Weekly Commentary: Will "Demilitarized State" Requirement Have Same Fate As Charter Amendment?





Dr. Aaron Lerner Date: 18 June 2009

Will the "demilitarized state" red line Prime Minister Binyamin Netanyahu
introduced in his 14 June speech at the Begin-Sadat Center at Bar-Ilan
University suffer the same fate as the Palestinian Charter amendment red
line in his previous administration?

Back on October 23, 1998 when Netanyahu signed the Wye River Memorandum,
his team crowed that they had succeeded to explicitly require the
Palestinians to go through the formal procedures of amending the Palestinian
Charter so that it would no longer call for Israel's destruction.

Nothing would go forward, they promised, until the Charter was amended.

Less than two months after Wye Netanyahu did something worse than drop the
requirement. Facing increasing pressure from America and in order to avoid
a confrontation with President Clinton, Netanyahu decided to accept the lie
that the December 14, 1998 Clinton-Arafat Gaza photo op hand-wave
constituted amending the Charter.

Here is how Netanyahu's Office put it in a 2 February 1999 review: "On
December 14, 1998, in the presence of President Clinton, the PNC and other
bodies reaffirmed Chairman Arafat's letter by a show of hands.The PA
fulfilled its Wye agreement obligation regarding the Palestinian Charter."

A bald-faced lie since the "show of hands" had nothing to do with the
procedures required to amend the Charter.

To this day the Charter remains unchanged.

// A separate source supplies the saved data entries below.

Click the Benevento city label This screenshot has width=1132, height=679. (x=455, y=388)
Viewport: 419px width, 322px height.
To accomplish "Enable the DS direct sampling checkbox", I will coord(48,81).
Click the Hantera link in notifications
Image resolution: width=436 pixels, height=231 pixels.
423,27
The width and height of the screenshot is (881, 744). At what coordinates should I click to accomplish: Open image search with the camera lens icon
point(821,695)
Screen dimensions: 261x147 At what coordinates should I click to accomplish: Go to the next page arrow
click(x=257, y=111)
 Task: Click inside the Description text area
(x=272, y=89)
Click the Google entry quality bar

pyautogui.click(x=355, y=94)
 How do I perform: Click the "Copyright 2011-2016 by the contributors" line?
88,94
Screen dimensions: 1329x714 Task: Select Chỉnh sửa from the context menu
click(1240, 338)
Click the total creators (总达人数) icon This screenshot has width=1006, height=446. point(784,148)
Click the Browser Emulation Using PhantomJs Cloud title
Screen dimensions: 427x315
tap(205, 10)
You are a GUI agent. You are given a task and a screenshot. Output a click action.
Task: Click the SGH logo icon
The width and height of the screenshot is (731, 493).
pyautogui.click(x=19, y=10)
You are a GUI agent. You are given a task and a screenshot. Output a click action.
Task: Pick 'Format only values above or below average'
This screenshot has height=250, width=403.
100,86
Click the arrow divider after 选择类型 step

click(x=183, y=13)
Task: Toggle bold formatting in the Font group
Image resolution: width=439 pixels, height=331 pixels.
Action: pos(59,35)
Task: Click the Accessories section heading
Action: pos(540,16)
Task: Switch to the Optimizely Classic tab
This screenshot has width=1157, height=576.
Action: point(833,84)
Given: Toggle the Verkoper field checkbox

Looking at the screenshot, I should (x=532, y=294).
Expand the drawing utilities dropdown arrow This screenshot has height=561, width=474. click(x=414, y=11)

"The Palestinian national charter has not been amended until now. It was
said that some articles are no longer effective, but they were not changed."
Farouk Kaddoumi, the PLO's "foreign minister," interviewed in the Jordanian
newspaper
Al-Arab April 22 2004 (as quoted by .Khaled Abu Toameh - The Jerusalem
Post - same day).
Will Netanyahu, under pressure, also cut corners with the "demilitarized
state" red line?

So far there is no indication as to what is actually meant by either
"demilitarized state" nor the mechanisms for monitoring and enforcing
compliance.

Netanyahu talks of a "demilitarized state" while U.S. General Dayton builds
an ever expanding Palestinian army and Egypt lobbies - with the
encouragement of Washington - for the deployments of foreign Arab armies
inside the Gaza Strip.

Netanyahu seems to want international involvement in the mechanisms -
apparently ignoring the painful and all too often learned lesson that the
determination of Arab violations is more a question of the national agendas
and interests of the foreign observers than the reality on the ground.

There are those that argue that Palestinian intransigence can be counted on
to keep all this irrelevant since they will never come close to final status
terms that are acceptable to Israel.

But that could be a very dangerous assumption.

The Arabs could still surprise Israel and seize the opportunity created by
an American president who is clearly determined not to let reality interfere
with his shoving his agenda down Israel's throat.

And in the absence of more substance in the Netanyahu team's public
discourse of the "demilitarized state" issue, don't be surprised if - under
American pressure - all that remains is the appointment of an American
compliance monitoring group/

A monitoring group that will always, of course, report the truth.

That is - unless the truth doesn't serve American interests.